WHAT NEEDS TO BE DONE:
Rewrite the data below with "Click" replaced by "Tap" and everything else unchanged. Leave the pictures out of your answer.

DATA SHOWN:
== == ==

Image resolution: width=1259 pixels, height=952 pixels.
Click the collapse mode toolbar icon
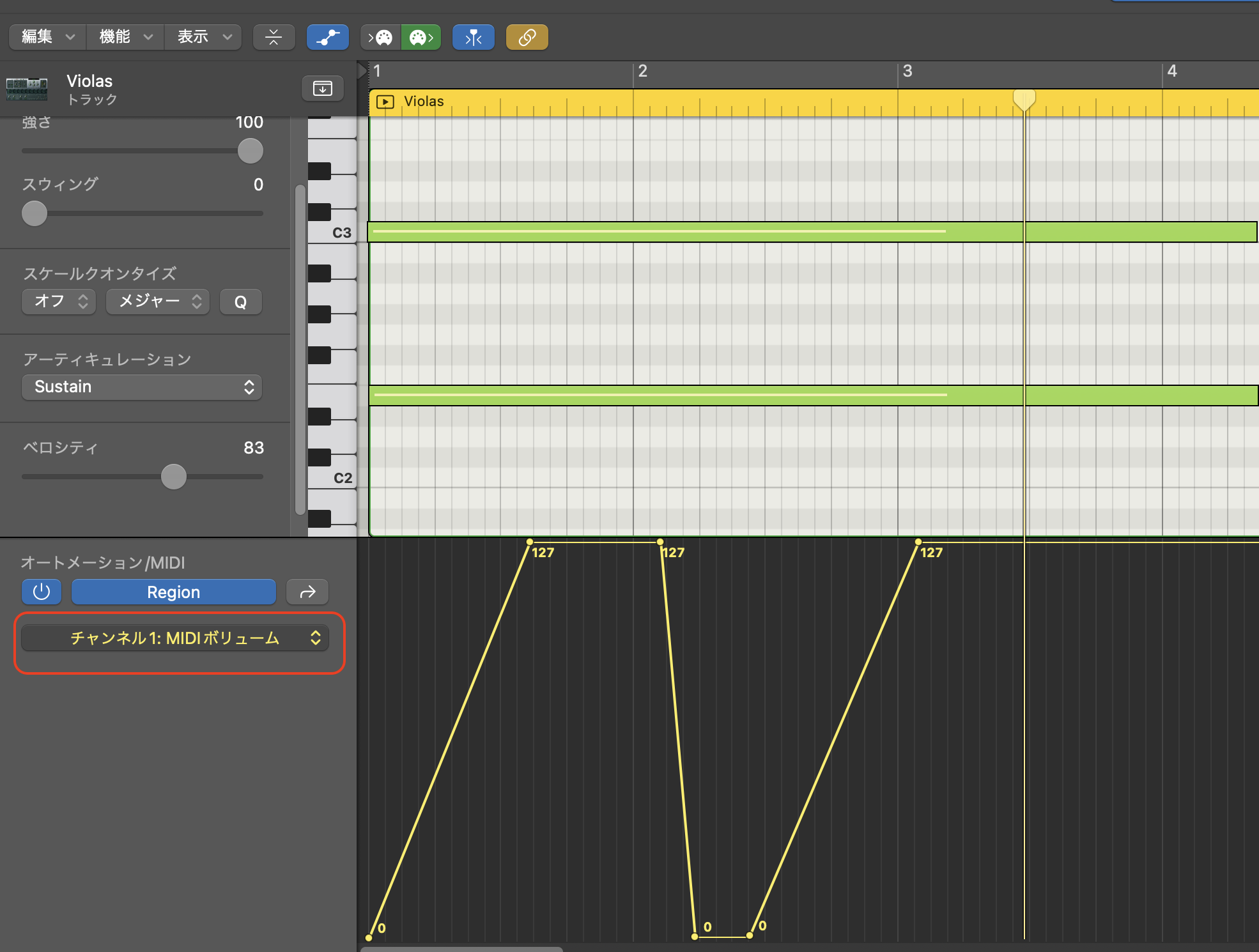[x=274, y=37]
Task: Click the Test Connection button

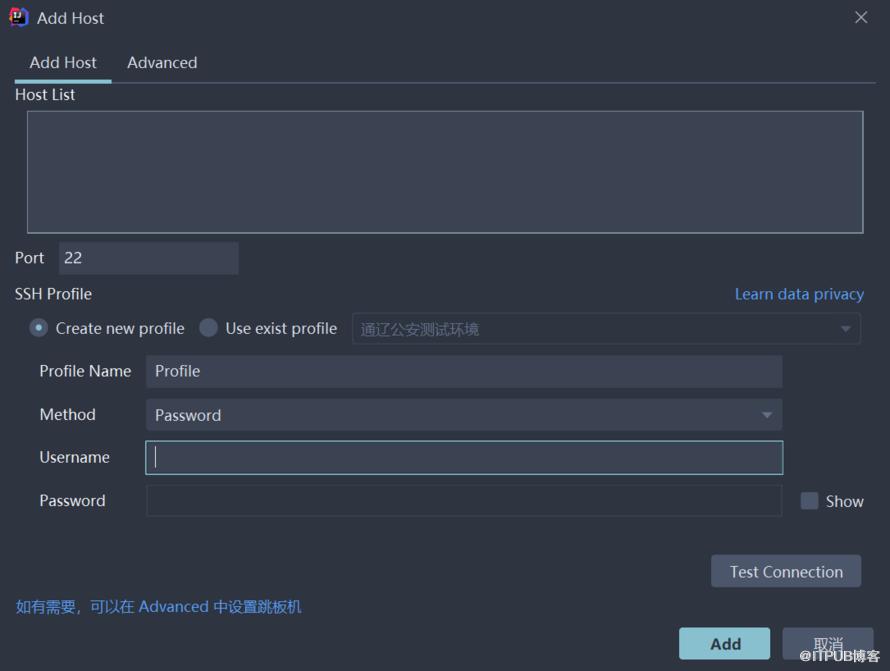Action: point(786,571)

== == ==

WORKED SOLUTION:
Image resolution: width=1259 pixels, height=952 pixels.
Tap the collapse mode toolbar icon
[x=274, y=37]
Task: Tap the Test Connection button

Action: point(786,571)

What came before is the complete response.